Stored data entries
= Beginning of Section =

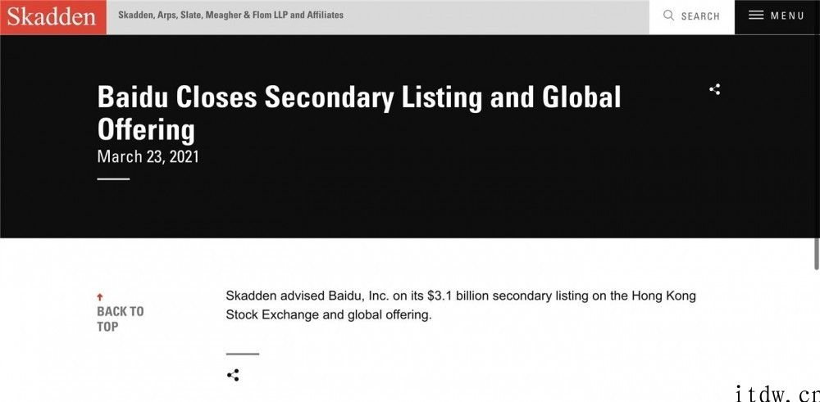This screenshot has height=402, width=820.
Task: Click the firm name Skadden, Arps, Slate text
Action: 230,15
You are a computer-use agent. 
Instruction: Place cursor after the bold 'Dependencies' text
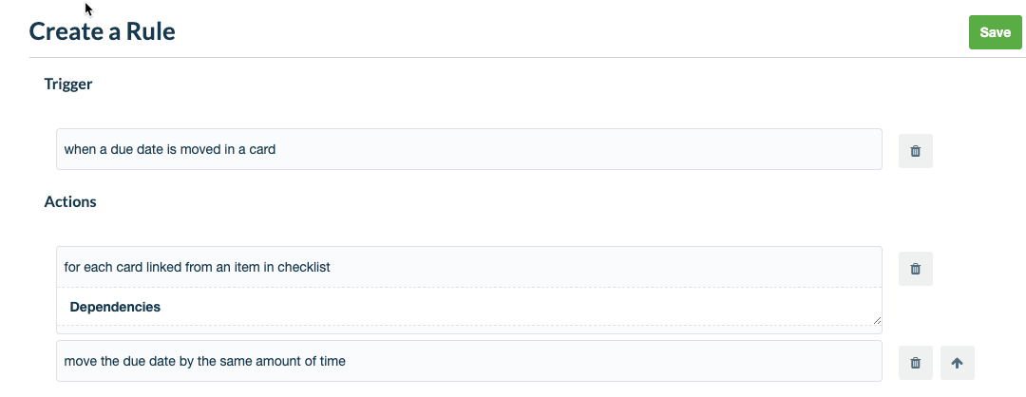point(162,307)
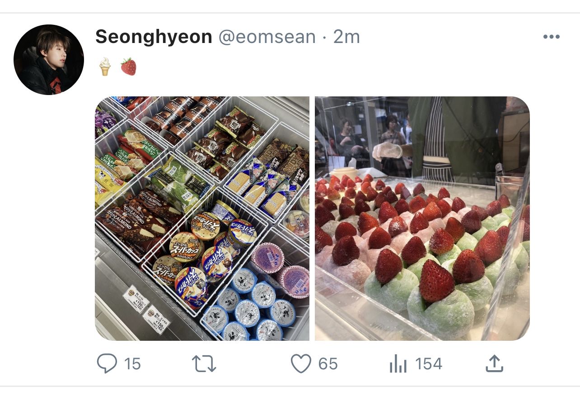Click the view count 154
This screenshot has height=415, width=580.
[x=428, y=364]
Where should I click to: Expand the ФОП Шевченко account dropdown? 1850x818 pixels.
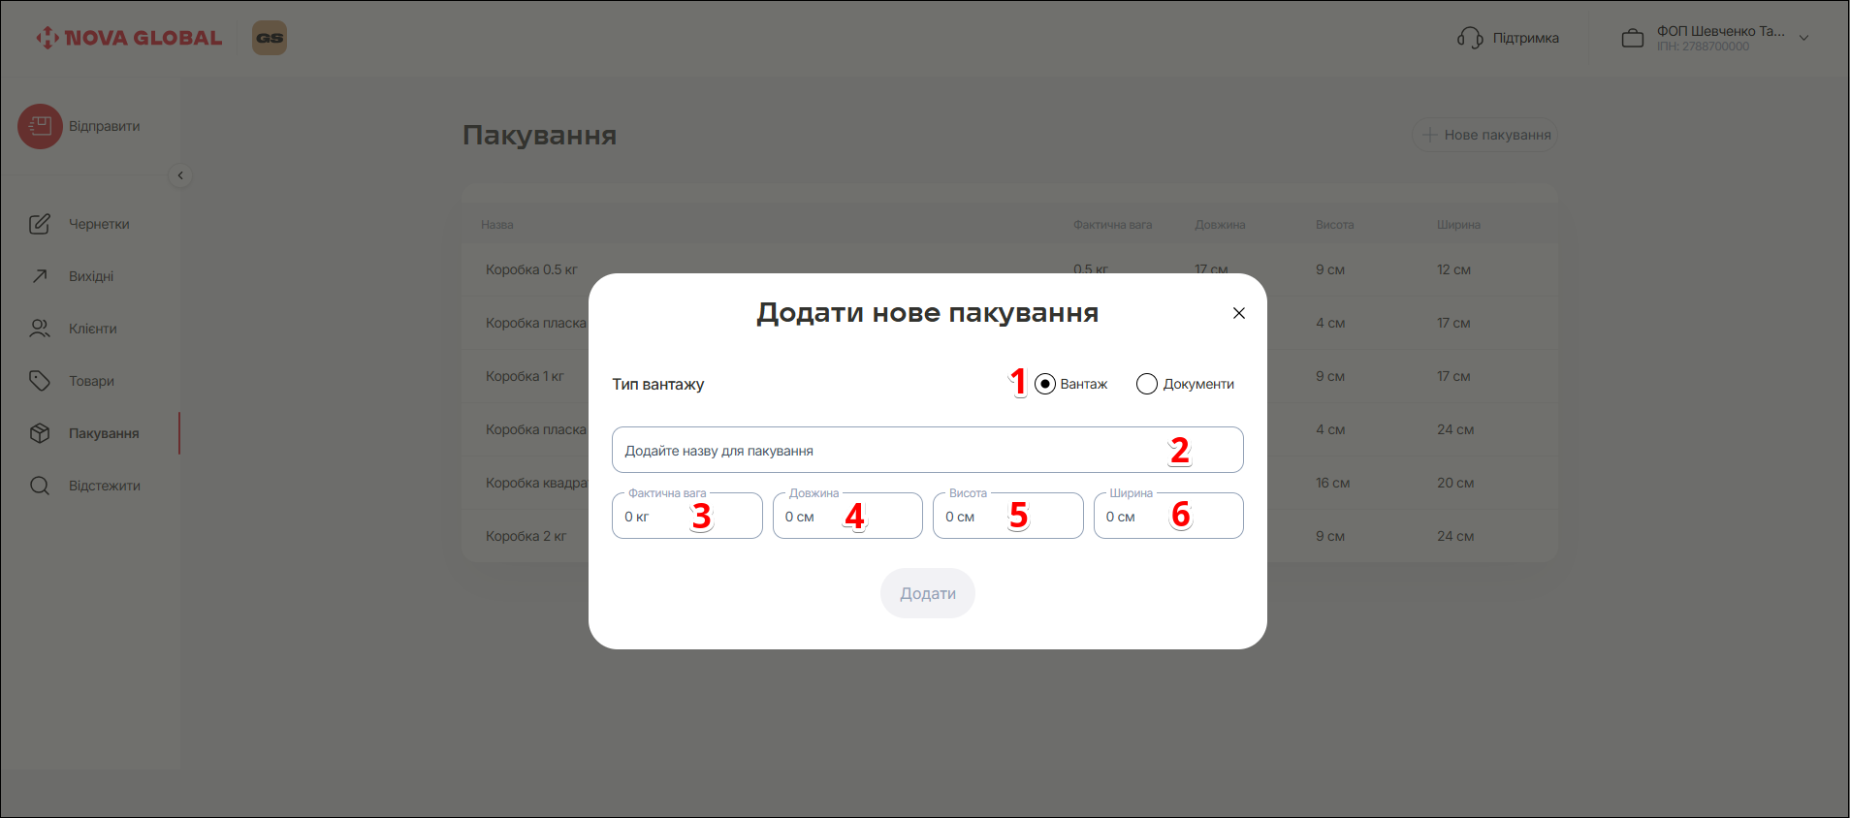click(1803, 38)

= End of Section =

_PROBLEM REQUIREMENTS_
From the line with "Where should I" to the last line above, restate each line word for word, but skip the pictures.

_WRITTEN REPLY_
Where should I click to: Expand the ФОП Шевченко account dropdown? 1850x818 pixels.
click(1803, 38)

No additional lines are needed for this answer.